Killing threads, and os.system()

John Nagle nagle at animats.com
Fri Feb 3 03:14:33 EST 2012


On 1/31/2012 8:04 AM, Dennis Lee Bieber wrote:
> ({muse: who do we have to kill
> to persuade OS designers to incorporate something like the Amiga ARexx
> "rexxport" system<G>}).

    QNX, which is a real-time microkernel which looks like POSIX to
applications.  actually got interprocess communication right.  It
has to; everything in QNX is done by interprocess communication,
including all I/O.  File systems and drivers are ordinary programs.
The kernel just handles message passing, CPU dispatching, and timers.
QNX's message passing looks more like a subroutine call than an
I/O operation, and this has important implications for efficient CPU 
dispatching.

    Any QNX system call that can block is really a message pass.  Message
passes can be given a timeout, and they can be canceled from another
thread.  The "system call" then returns with an error status.  This
provides a way to keep threads from getting "stuck" in a system call.

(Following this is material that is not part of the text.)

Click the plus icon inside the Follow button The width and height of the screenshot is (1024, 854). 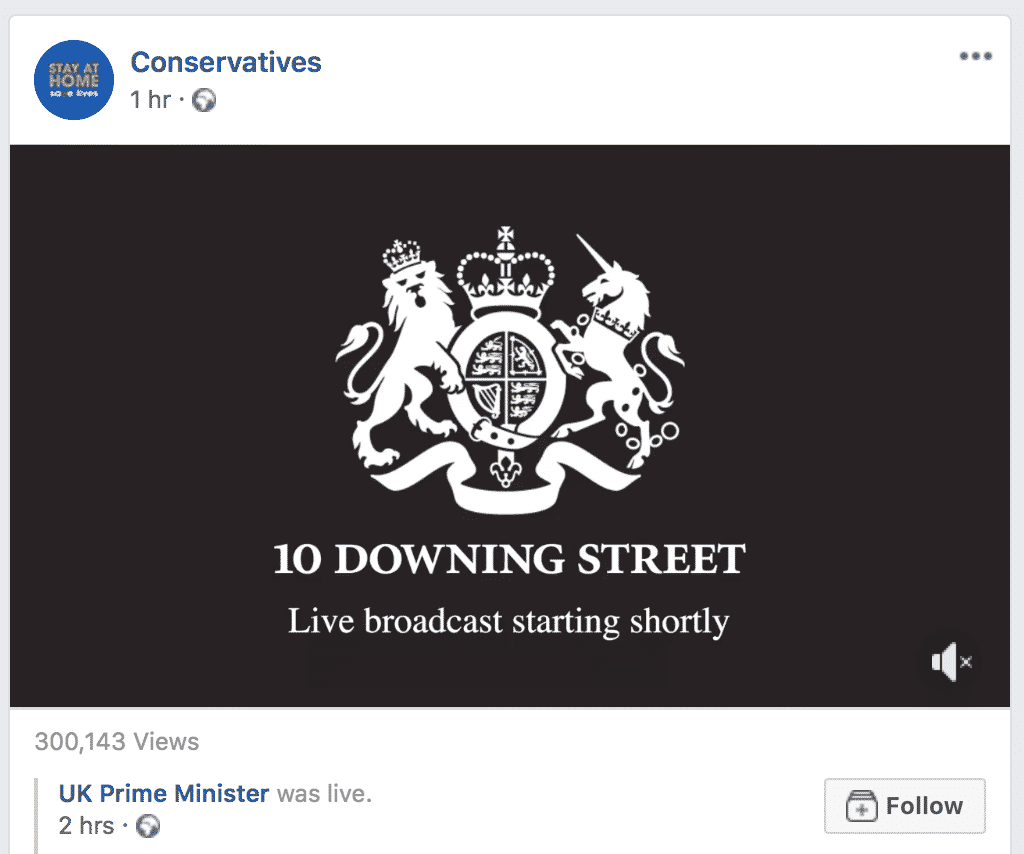tap(861, 806)
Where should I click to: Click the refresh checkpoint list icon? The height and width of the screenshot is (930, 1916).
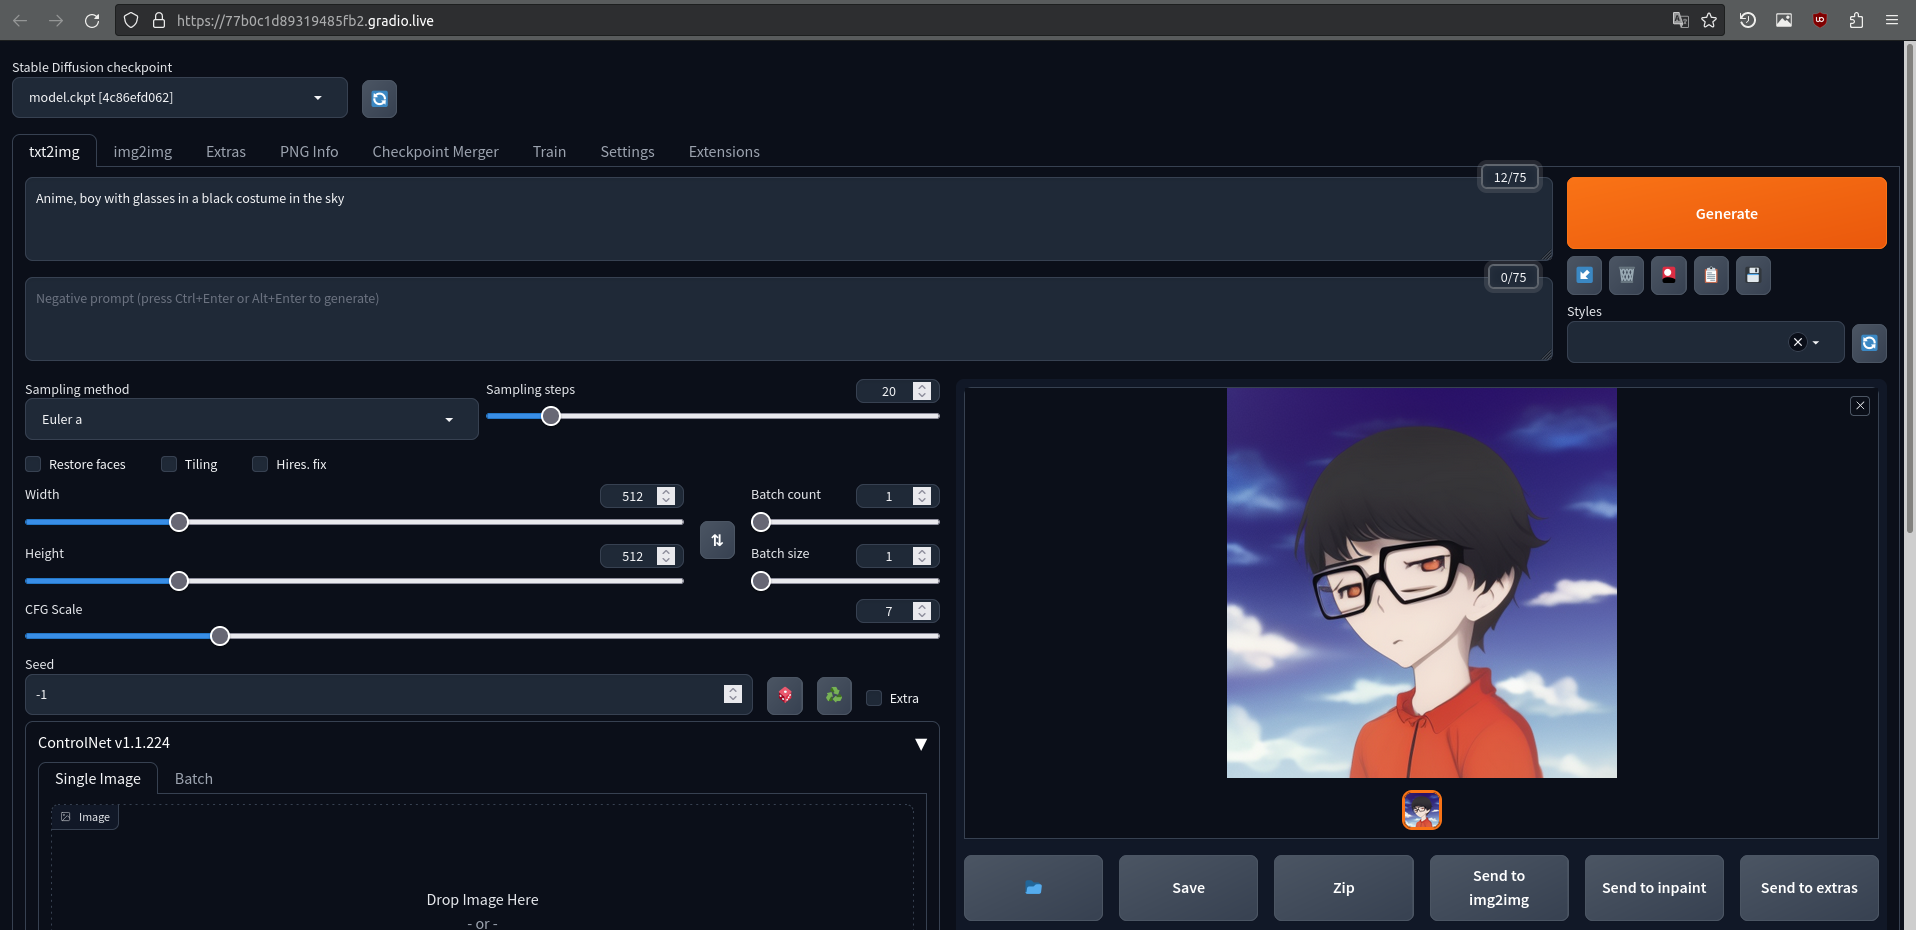coord(379,99)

(Unfortunately, QNX, which survived as a separate company for decades,
sold out to Harmon (car audio) a few years ago. They had no clue
what to do with an OS.  They sold it to Research In Motion, the
Blackberry company, which is in the process of tanking.)

     Python's thread model is unusually dumb.  You can't send signals
to other threads, you can't force an exception in another thread, and
I won't even get into the appalling mess around the Global Interpreter
Lock.  This has forced the use of subprocesses where, in other 
languages, you'd use threads.  Of course, you load a new copy of the
interpreter in each thread, so this bloats memory usage.